A beginner's question.

I'm using R with dplyr to analyse large amounts of data but I don't have access to a server-based database. In addition, my computer's internal hard drive is too small for the databases that I need to create. I have been using monetdblite and RSQLite to store the data so far.

Q: How much does the speed of monetdblite/RSQLite decrease in case I save the databases on an external hard drive and connect that to the computer via usb? What factors determine how feasible this is?

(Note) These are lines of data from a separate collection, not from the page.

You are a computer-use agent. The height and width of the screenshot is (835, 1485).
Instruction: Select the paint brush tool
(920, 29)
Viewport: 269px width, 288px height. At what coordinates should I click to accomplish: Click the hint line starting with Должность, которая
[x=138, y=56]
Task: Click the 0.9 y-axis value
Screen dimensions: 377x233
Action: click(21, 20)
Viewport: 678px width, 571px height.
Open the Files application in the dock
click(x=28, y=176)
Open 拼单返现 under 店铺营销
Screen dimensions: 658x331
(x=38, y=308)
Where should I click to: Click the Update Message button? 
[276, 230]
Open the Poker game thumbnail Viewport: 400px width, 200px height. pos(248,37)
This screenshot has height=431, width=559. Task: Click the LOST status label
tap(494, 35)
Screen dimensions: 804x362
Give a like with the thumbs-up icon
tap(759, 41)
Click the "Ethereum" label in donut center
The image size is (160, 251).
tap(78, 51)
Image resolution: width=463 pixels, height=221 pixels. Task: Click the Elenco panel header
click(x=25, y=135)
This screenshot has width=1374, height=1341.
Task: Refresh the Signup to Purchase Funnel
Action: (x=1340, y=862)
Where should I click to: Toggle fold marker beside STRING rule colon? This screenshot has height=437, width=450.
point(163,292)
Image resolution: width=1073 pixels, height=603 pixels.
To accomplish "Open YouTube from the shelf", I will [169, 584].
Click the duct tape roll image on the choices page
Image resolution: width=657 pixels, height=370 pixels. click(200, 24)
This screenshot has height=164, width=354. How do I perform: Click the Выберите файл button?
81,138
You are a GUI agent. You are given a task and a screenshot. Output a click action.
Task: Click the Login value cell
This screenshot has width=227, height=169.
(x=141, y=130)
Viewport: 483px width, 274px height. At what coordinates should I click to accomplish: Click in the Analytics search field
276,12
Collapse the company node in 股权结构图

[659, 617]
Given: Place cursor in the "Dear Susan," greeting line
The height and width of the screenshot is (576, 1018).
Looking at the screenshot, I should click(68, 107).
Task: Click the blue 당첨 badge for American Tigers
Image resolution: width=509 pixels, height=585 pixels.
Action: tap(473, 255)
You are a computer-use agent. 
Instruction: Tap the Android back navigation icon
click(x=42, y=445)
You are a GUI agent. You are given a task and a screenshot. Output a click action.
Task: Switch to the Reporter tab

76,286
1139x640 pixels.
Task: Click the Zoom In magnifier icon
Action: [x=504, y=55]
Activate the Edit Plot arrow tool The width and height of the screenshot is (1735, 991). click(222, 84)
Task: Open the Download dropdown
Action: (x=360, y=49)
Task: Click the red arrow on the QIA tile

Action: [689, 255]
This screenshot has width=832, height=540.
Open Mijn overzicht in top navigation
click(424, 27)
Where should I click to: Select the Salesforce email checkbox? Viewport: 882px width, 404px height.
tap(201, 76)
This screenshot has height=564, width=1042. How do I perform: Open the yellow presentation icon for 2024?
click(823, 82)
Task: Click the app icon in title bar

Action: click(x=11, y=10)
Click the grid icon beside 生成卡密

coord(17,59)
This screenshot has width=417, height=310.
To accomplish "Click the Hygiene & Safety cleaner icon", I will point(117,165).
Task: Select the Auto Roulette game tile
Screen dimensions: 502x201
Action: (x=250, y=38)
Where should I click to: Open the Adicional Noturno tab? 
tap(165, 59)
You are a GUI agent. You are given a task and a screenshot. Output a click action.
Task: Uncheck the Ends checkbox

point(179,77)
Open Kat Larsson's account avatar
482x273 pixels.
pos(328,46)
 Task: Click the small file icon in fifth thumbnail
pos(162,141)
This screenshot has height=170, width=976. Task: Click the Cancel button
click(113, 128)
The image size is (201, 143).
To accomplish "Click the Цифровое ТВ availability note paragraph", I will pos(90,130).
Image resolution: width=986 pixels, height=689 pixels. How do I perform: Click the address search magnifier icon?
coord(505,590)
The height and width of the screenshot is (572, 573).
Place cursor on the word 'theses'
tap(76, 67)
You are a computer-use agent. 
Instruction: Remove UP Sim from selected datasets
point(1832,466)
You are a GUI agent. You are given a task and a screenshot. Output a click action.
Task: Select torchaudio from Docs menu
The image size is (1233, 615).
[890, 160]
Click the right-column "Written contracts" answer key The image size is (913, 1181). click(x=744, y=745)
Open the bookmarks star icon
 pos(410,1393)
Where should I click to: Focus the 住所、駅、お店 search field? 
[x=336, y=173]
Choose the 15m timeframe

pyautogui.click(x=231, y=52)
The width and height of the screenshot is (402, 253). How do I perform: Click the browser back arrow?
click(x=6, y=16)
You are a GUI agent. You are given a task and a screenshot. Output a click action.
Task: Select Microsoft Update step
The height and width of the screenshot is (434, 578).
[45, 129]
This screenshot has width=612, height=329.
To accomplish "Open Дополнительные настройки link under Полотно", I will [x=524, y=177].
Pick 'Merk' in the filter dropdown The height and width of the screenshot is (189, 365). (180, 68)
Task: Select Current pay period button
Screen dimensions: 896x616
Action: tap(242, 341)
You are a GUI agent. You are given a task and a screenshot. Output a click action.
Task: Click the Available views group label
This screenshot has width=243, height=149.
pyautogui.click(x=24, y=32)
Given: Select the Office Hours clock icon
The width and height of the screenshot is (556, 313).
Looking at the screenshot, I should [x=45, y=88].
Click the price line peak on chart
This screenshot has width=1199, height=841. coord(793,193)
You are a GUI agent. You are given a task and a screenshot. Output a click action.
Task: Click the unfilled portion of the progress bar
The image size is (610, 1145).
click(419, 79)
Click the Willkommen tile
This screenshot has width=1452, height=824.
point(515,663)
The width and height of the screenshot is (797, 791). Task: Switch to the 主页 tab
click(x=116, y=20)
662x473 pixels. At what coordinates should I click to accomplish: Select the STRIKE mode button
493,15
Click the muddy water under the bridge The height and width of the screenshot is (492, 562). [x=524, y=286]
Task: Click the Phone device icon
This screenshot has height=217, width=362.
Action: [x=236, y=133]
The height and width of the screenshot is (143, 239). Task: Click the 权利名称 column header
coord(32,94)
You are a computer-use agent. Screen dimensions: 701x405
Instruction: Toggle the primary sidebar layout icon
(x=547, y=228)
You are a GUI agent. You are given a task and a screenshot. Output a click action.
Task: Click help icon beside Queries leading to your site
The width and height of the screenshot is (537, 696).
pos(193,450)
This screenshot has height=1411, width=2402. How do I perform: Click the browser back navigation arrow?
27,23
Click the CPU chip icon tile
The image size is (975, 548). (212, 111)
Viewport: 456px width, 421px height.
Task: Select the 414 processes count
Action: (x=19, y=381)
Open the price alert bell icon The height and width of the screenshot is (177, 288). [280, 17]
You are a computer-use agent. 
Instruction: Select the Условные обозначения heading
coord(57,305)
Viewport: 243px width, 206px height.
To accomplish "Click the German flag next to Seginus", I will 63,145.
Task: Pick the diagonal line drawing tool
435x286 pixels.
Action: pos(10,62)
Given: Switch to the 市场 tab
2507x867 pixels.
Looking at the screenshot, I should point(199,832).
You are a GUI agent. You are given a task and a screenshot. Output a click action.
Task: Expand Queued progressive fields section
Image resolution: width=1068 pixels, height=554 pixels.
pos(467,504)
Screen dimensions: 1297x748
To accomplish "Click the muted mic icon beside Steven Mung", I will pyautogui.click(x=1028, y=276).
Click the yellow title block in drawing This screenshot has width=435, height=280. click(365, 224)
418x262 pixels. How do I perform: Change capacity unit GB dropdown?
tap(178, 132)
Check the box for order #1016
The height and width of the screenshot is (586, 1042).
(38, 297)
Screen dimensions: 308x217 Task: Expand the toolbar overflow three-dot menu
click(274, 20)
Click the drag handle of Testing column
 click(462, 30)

Or is there a better alternative approach (still relying on dplyr's database connectivity) in my situation?

Maarölli
  • 375
  • 1
  • 3
  • 13
  • That would depend on what drive you have, and what the connection is. In terms of consumer hardware, USB 3.1 is pretty much as fast as an internal drive these days. – Hong Ooi Aug 10 '17 at 18:08

2 Answers2

1

Its really hard to tell whether the external drive is slower. For example, if the internal drive is a SSD and the external one a classical "spinning disk", a performance drop is more or less to be expected, especially when using complex queries. I suggest you simply try with a reasonably sized database and your queries on both disks. There are also various disk performance checking tools (e.g. XBench on OSX) that you could use to check performance. The interesting metrics to look for here are sequential scan speed and random access speed.

Hannes Mühleisen
  • 2,542
  • 11
  • 13
0

I use monetDBLite to load large datasets into Rstudio. For security reasons, I have an external SSD with USB 3.0, but my built-in hard drive is also an SSD. I've used it for a few months, and my experience is summarized in the following query:

SELECT * FROM drug_db WHERE atc='L02BX03' OR atc='L02BB04';

On built in: < 2 seconds,

On external: 6-7 minutes

The query scans through a ~15 Gb database and returns ~ 30 000 rows of 14 variables. In my experience, it's actually much quicker to copy the file to the built in drive, and run the queries there, compared to running the queries against the external SSD.